INFORMATION SUPPLIED ::
[Start of section]

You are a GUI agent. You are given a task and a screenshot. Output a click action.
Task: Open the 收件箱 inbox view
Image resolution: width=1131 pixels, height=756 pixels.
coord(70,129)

[End of section]
[Start of section]

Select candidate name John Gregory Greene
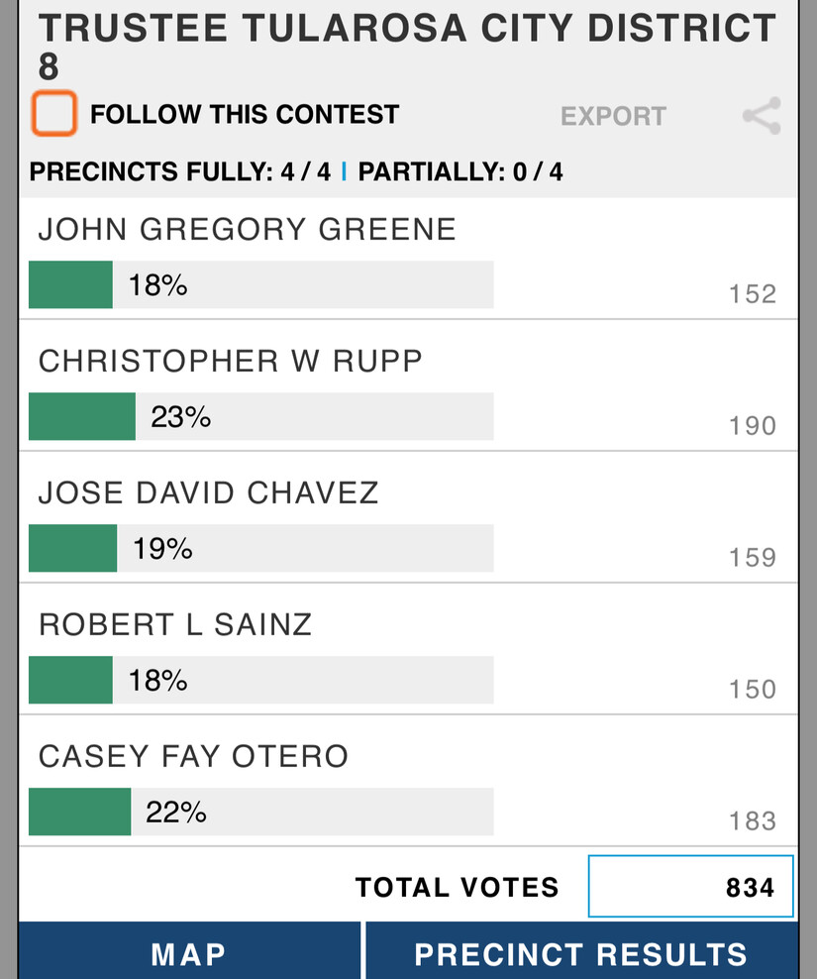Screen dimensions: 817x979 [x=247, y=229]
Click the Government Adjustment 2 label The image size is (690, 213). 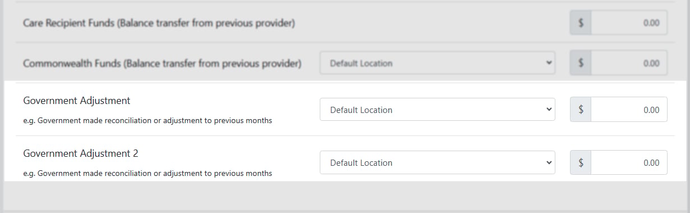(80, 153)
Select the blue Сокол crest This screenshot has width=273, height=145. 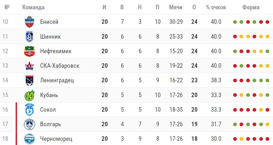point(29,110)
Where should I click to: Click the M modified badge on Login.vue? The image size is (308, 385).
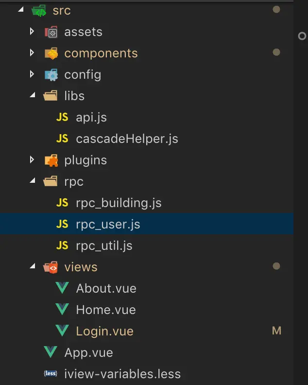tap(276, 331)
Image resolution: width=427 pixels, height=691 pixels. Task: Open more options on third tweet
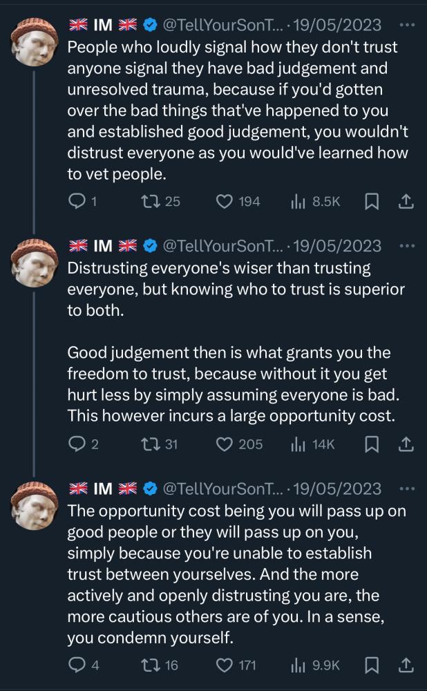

[End of section]

PROBLEM TO WORK ON :: The word "Open" appears in some lines of the data; state how many such lines there are, and nothing further.

ANSWER BOX :: 2